Lawyer Jeffery McFarland, on behalf of Layne Leslie Britton, said his client did everything he was obligated to do under a 2000 contract he had with Conrad Riggs. The attorney said Riggs paid the plaintiff during the initial part of their agreement, but without justification later stopped doing so and told Britton he had been compensated enough for his work.
“That, ladies and gentlemen, is a breach of contract,” McFarland said in his final argument to a Los Angeles Superior Court jury.
Riggs also gave Britton false accounts of his working relationship with Burnett to try to convince the plaintiff he was not making much money, according to McFarland. Riggs also lied by telling the plaintiff that he wanted to be transparent in his dealings with the plaintiff, McFarland alleged.
“He wasn’t being totally transparent — far from it,” McFarland said.
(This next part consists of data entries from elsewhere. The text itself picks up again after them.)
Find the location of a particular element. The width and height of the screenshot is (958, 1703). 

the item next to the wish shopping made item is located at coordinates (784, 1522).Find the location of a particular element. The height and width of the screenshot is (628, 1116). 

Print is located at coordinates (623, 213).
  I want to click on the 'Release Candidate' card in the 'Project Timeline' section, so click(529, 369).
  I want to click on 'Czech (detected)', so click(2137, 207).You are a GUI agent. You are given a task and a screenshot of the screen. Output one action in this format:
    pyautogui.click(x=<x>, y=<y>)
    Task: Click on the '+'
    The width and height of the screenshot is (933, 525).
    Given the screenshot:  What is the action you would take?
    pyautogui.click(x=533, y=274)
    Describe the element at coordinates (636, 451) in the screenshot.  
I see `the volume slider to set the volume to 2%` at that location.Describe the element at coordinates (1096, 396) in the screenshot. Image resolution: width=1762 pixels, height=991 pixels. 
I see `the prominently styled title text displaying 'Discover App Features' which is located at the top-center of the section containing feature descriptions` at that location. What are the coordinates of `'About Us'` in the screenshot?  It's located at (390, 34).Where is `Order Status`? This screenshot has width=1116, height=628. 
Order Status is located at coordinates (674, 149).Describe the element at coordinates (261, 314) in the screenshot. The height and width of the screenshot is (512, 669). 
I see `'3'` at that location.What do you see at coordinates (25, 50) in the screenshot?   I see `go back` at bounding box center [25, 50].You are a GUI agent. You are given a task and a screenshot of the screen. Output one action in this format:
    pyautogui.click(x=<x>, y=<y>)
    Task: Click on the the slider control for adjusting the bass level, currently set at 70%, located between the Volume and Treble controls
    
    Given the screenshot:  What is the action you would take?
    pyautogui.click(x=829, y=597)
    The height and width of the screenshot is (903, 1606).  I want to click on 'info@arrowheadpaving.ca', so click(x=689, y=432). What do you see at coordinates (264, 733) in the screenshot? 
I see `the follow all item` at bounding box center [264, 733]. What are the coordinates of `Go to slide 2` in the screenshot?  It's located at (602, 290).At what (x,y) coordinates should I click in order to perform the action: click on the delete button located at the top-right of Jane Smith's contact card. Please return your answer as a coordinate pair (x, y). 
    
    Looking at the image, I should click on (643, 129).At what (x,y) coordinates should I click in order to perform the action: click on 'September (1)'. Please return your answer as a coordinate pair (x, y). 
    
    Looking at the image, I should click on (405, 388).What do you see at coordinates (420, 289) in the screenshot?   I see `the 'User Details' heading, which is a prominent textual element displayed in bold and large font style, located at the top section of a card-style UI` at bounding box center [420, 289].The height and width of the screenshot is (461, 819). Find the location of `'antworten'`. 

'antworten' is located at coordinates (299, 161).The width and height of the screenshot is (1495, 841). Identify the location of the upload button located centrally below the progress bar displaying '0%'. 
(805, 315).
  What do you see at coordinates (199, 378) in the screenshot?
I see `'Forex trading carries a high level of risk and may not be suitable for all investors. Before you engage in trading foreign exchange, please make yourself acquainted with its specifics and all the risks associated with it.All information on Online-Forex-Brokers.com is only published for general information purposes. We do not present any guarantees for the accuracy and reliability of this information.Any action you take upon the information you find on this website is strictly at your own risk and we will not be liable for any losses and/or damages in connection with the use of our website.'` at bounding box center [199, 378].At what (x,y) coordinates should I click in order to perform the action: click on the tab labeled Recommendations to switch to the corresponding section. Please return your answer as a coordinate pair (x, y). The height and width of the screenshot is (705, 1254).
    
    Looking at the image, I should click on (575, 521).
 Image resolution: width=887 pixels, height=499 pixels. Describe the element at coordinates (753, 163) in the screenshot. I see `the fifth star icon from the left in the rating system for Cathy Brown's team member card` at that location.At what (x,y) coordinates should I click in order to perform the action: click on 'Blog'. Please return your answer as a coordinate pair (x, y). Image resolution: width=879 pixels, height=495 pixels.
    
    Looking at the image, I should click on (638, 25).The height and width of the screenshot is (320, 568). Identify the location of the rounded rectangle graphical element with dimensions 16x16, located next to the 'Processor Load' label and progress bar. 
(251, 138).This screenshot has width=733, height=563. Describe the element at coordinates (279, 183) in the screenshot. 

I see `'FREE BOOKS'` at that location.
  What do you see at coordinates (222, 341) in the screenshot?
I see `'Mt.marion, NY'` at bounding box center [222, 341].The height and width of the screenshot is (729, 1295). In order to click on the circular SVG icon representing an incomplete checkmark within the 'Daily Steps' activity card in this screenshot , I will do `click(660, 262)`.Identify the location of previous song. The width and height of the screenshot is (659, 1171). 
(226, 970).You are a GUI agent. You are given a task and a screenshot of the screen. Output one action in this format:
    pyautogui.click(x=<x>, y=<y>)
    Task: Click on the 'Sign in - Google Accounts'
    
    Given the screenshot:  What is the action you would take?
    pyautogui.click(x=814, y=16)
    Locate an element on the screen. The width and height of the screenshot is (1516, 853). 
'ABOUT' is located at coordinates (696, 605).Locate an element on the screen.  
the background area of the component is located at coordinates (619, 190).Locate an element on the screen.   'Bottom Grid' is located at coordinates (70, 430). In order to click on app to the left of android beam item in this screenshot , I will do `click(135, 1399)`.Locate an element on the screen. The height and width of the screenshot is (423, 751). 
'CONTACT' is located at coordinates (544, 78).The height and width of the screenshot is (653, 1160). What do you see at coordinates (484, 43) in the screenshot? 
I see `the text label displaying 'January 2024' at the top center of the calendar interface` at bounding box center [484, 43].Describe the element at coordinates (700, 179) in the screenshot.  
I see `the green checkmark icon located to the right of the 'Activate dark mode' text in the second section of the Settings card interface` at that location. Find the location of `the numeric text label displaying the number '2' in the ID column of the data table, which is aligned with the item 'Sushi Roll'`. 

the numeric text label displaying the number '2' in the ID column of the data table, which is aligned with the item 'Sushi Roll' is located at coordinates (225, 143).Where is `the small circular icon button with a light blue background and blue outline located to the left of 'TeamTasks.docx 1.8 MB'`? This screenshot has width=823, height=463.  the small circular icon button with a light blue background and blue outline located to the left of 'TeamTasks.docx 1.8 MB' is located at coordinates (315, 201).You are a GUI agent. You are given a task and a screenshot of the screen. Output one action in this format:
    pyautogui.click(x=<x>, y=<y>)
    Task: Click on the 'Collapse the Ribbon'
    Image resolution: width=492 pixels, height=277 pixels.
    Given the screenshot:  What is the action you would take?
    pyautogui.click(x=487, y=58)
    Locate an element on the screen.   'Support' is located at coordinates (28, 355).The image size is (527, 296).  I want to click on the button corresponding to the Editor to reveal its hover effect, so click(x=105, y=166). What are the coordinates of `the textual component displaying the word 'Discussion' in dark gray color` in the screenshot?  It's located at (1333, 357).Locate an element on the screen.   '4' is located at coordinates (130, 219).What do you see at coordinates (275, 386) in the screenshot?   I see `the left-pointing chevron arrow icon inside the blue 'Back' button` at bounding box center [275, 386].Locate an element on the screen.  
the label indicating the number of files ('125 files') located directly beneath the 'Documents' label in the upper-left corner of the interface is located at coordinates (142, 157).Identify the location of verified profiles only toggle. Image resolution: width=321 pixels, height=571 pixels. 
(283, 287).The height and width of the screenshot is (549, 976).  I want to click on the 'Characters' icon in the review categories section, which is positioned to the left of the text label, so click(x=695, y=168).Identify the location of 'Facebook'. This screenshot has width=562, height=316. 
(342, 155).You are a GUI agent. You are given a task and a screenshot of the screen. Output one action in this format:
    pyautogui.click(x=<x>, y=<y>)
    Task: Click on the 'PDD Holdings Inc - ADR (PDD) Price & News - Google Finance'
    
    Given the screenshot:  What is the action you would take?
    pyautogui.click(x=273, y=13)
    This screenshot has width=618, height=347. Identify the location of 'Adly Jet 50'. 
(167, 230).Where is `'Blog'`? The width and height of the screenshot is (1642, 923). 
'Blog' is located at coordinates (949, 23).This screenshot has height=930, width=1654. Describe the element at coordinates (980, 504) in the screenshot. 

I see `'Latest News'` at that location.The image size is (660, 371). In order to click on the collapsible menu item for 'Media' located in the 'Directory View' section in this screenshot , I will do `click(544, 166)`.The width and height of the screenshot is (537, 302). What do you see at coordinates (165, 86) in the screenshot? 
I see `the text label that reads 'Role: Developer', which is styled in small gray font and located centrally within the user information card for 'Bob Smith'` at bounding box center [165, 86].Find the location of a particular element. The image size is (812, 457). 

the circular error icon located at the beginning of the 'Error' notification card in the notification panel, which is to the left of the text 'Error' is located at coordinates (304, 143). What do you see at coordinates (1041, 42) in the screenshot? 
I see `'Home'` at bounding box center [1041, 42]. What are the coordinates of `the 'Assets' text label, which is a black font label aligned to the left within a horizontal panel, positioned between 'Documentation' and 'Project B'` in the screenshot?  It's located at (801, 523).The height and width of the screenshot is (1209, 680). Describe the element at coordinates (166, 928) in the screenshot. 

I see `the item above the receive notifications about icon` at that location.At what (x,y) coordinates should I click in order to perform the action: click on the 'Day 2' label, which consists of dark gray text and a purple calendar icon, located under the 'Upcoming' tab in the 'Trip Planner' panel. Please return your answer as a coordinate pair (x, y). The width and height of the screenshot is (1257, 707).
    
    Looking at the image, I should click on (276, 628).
Britton is seeking about $14 million in compensation from Riggs.
Riggs’ lawyer, Eric George, was scheduled to give his closing statement later Wednesday.
During his opening remarks to the jury last week, George said Britton was actually overpaid for his services. He said the $1.87 million the plaintiff received from Riggs and his company, Cloudbreak Entertainment, was far more that Britton deserved and that he sued two years later than the law allows.
“Survivor” was primarily the work of Burnett and Riggs, who were the energy behind the summer replacement series that was an instant success when it premiered in 2000, according to George.
According to McFarland, Burnett came up with the idea for “Survivor” after seeing a similar series in Sweden and deciding to buy the rights. Riggs knew Britton, an attorney who once served in business executive roles at NBC, CBS and elsewhere, according to McFarland.
Britton readily accepted Riggs’ request to help pitch the show to network executives, McFarland said.
“He loved the show, he loved the idea,” McFarland said.
Britton came up with a plan for an innovative financial structure for the show focused on a unique advertising sharing plan between the network and the producers, McFarland said. Although Britton’s employer at the time, UPN, passed on the project, Britton advised Riggs that the same revenue sharing plan should be proposed when presenting the show idea to other networks, according to McFarland.
Ultimately, CBS agreed to put the show on the air, McFarland said. Britton had not charged Riggs or Burnett anything during this time for his advice, which Riggs valued because of the plaintiff’s financial knowledge due to his past work with the networks, McFarland said.
Riggs and Britton eventually agreed that the plaintiff would receive 35 to 40 percent of the money Riggs received from “Survivor” as well as such other Burnett creations as “The Apprentice,” McFarland said.
Riggs falsely told Britton that Burnett had reduced his role from a partner to an employee, according to McFarland. Britton also learned that Burnett and Riggs had a verbal, but not a written agreement for sharing “Survivor” profits, McFarland said. He said Britton knew it was more likely he would get paid if Burnett and Riggs had a firm, written contract.
George said Britton had nothing to do with the creation, selling or advertising aspects of “Survivor.” He said Britton waited six years after he received his last payment because he felt financially strapped and wanted to capitalize on the popularity of “Survivor,” and his claim therefore is invalid.
McFarland said Britton did not sue Riggs earlier because he believed the defendant when he said Burnett was not paying him.
“He trusted his friend,” McFarland said.
McFarland also said that contrary to Riggs’ claims to the contrary, Britton was not obligated under his contract to provide legal advice to the defendant, who also is a lawyer.
Britton sued Riggs in November 2012, alleging breach of contract.
In 2008, Riggs sued Burnett for $70 million of profits after his ex- partner allegedly did not properly pay him for his work helping Burnett sell “Survivor” to CBS and “The Apprentice” to NBC. That case was settled in March 2012.
McFarland maintains Riggs was obligated to keep Britton informed about the defendant’s settlement efforts with Burnett.